With previous Cisco switches such as the 6509, 3750, 2960, etc we know that the following commands (when sent via a Perl script using the Net-SNMP Perl module) would instruct the switch to copy it’s running-config to a TFTP server.

snmpset -v1 -c$COMMUNITY $HOST ccCopyProtocol.$RANDOM i 1
snmpset -v1 -c$COMMUNITY $HOST ccCopySourceFileType.$RANDOM i 4
snmpset -v1 -c$COMMUNITY $HOST ccCopyDestFileType.$RANDOM i 1
snmpset -v1 -c$COMMUNITY $HOST ccCopyServerAddress.$RANDOM a "10.1.1.50"
snmpset -v1 -c$COMMUNITY $HOST ccCopyFileName.$RANDOM s "sw-train-acme.cfg"
snmpset -v1 -c$COMMUNITY $HOST ccCopyEntryRowStatus.$RANDOM i 1
sleep 5
snmpget -v1 -c$COMMUNITY $HOST ccCopyState.$RANDOM
#if not successful sleep 3 and re-check ccCopyState else continue and destroy table entry
snmpset -v1 -c$COMMUNITY $HOST ccCopyEntryRowStatus.$RANDOM i 6

I know that the both the Cisco Nexus 7010 and 5010 both balk at the SNMP OIDS/MIBS used above. So I’m searching for a set of equivalent SNMP OIDS/MIBS as those in CISCO-CONFIG-COPY-MIB for NX-OS. I’m not sure that such a OID/MIB even exists for NX-OS but it doesn’t hurt to search and ask.

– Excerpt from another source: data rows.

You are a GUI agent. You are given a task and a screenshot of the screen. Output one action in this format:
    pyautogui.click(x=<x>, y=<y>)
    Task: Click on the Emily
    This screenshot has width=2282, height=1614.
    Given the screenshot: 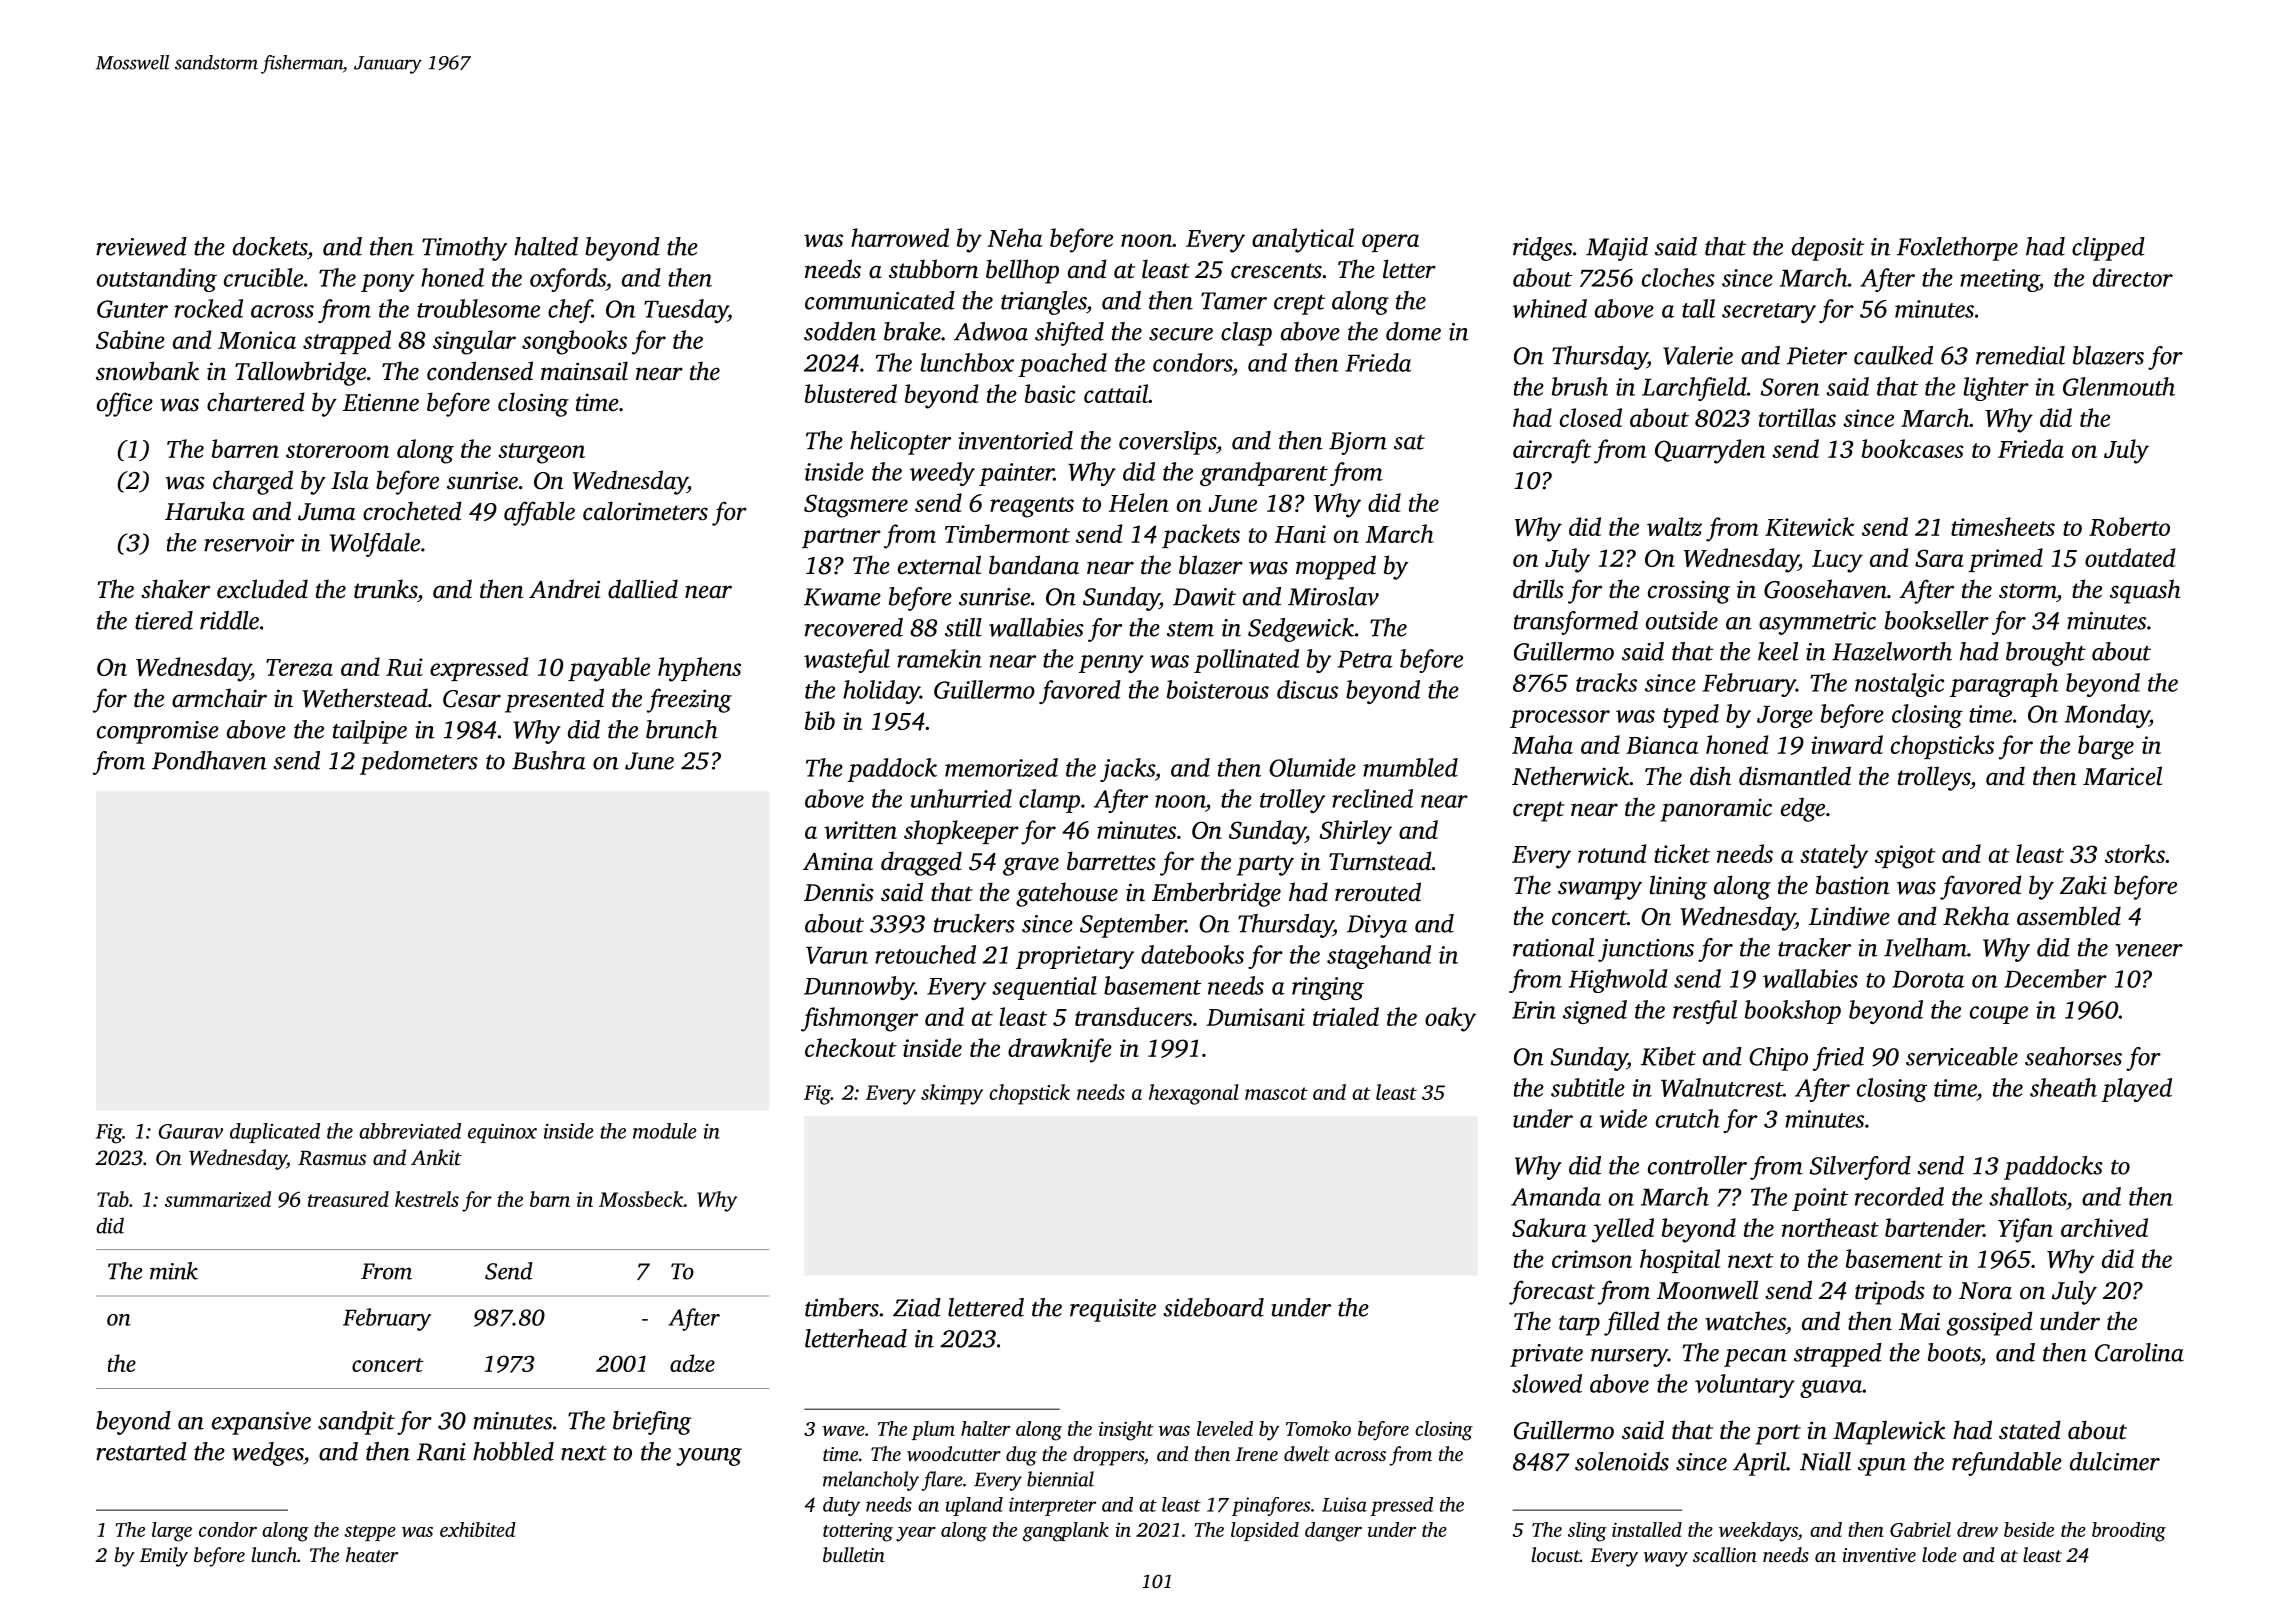 What is the action you would take?
    pyautogui.click(x=163, y=1557)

I’m curious if anyone else has come across this issue? I know that there is an XML interface available but I would prefer to keep using the PERL/SNMP script that I’ve already developed. In the interim I’ll probably write an Expect script (or add some Expect code to my existing Perl script) to remotely connect to the switches and issue the appropriate copy commands.

Cheers!

Updated: Monday June 27, 2011

I’ve finally found the issue and now I’m able to backup the Cisco Nexus switches as expected.